UAE Businessman Has a Way to Get Freshwater to the Middle East: Tug an Iceberg
A United Emirates businessman Abdulla Alshei has come up with a novel way to bring drinkable water to the United Arab Emirates: drag an iceberg to the coast.
The businessman, who is the managing director of National Advisor Bureau said the journey to transport the iceberg from the Antarctic to its position 3 kilometers off the Fujairah coast in the United Arab Emirates will take six months, costing between $100 million and $150 million.
Alshei is relying on a metal belt he created and is pending a patent that will stop the iceberg from shattering as it makes its way across the world. Even with the metal belt, the entrepreneur expects the iceberg to lose about 30% of its mass before completing its journey.
Before Alshei’s vision is realized he will test the idea with a smaller iceberg that will be tugged to Cape Town in South Africa or Perth in Australia. That trial is slated to kick off later this year at a cost of $60 million to $80 million. The smaller iceberg will be used to harvest water, Alshehi said in a recent interview.
“It will be cheaper to bring in these icebergs and utilise them for freshwater rather than utilising the desalination water,” Alshei said in the report. “Because desalination plants require a huge amount of capital investments.”

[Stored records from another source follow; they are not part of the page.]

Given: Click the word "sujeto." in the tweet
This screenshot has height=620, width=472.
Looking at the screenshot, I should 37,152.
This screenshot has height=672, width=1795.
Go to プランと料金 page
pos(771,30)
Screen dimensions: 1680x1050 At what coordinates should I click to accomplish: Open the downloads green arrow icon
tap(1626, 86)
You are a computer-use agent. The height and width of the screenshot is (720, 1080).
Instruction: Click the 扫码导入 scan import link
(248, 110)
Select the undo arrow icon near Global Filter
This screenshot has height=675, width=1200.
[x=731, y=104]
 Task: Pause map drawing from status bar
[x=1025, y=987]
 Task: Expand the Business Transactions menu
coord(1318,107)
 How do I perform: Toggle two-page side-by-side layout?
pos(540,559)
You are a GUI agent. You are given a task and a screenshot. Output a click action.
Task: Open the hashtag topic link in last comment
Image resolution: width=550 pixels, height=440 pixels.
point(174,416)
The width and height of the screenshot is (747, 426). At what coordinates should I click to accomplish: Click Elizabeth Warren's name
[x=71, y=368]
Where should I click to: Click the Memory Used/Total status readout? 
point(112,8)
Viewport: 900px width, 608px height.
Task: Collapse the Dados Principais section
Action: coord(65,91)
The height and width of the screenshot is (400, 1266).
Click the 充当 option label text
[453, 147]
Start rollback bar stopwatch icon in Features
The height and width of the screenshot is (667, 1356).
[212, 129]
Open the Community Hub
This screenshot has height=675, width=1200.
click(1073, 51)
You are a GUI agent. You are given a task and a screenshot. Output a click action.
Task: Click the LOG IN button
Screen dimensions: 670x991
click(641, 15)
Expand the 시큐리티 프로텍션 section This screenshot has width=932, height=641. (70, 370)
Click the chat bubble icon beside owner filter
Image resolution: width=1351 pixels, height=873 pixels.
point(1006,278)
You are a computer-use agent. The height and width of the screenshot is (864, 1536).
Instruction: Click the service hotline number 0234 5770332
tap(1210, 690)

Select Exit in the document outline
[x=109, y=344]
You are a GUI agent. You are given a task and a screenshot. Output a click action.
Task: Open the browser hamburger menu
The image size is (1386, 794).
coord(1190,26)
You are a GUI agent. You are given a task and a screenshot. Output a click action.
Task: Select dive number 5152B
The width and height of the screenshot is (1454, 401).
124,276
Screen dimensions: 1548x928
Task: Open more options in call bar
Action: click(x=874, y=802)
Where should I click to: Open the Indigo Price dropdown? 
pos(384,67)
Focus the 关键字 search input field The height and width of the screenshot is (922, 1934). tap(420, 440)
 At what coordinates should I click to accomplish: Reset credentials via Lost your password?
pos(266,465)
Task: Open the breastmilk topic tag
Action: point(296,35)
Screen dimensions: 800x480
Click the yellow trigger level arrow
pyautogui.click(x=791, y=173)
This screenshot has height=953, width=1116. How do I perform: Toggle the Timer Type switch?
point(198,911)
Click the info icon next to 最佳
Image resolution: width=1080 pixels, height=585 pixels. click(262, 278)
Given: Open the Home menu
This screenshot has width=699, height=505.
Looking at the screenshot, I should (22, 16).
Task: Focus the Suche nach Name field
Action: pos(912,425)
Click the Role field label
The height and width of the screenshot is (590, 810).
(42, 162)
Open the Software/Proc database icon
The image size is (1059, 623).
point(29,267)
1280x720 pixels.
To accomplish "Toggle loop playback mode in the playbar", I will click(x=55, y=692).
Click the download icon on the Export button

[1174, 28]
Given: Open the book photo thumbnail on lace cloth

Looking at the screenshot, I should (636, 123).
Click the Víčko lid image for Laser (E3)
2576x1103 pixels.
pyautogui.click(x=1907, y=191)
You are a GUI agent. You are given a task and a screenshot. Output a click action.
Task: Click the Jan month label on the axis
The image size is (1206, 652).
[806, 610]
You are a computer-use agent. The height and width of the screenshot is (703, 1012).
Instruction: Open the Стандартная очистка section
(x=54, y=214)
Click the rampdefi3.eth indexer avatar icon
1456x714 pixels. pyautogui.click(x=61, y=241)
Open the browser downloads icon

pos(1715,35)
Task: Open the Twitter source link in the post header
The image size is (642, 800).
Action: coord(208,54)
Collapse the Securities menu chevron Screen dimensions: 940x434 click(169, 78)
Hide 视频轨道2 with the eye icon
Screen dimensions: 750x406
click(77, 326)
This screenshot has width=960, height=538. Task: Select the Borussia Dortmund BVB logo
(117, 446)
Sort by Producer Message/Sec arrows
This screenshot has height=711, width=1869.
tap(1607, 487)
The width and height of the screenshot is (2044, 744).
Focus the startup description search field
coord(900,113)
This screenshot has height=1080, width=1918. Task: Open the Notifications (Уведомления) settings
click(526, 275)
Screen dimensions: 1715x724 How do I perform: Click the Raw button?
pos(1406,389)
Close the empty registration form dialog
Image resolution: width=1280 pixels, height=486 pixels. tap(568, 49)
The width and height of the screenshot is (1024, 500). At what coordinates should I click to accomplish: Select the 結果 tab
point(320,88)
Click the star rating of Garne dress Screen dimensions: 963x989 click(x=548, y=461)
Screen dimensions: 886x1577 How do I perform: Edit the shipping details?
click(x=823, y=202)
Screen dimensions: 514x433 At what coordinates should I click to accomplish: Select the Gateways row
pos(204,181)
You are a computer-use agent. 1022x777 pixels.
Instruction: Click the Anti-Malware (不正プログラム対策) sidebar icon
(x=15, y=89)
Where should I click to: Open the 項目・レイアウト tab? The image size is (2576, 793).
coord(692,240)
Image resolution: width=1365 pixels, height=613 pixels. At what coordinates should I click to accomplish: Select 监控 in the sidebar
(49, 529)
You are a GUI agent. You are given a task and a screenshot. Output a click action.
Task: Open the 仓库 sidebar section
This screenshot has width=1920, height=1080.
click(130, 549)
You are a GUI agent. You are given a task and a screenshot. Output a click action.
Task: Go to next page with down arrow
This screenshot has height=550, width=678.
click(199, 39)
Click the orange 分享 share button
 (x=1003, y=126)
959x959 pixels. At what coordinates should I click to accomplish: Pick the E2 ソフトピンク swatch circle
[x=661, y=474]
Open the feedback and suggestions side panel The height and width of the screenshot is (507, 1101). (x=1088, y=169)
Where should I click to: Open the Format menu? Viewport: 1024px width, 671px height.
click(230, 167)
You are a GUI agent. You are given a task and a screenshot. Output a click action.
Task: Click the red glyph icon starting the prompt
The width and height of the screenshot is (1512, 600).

UAE Lacks Variety in Water Sources
As it stands, the UAE is lacking variety when it comes to water sources, in large part because of the country’s arid environment. It consumes about 15% of desalinated water in the world. Desalinating occurs when the salts and minerals are removed from the water. It's done to produce water that is safe to be consumed by humans.
In addition to saving money from desalinating water, the businessman said it could also help the environment because it means less fish and marine life on the Arabian Sea will be killed during the desalination process. “An environmental assessment impact was done, and shows a minimal impact to the ecosystem as well as the environment,” Alshehi said in response to critics who contend tugging an iceberg from Antarctica will hurt the environment.
What’s more, he argued having an iceberg off the coast of the UAE may result in more rain which would be a benefit to the agriculture in the country. He said the iceberg could cause weather pattern changes because it will attract more clouds and eventually more rain.
If Alshehi is able to pull it off it could be huge for the Middle East and the world. According to the United Nations, a 40% shortfall of freshwater could materialize across the globe by 2030.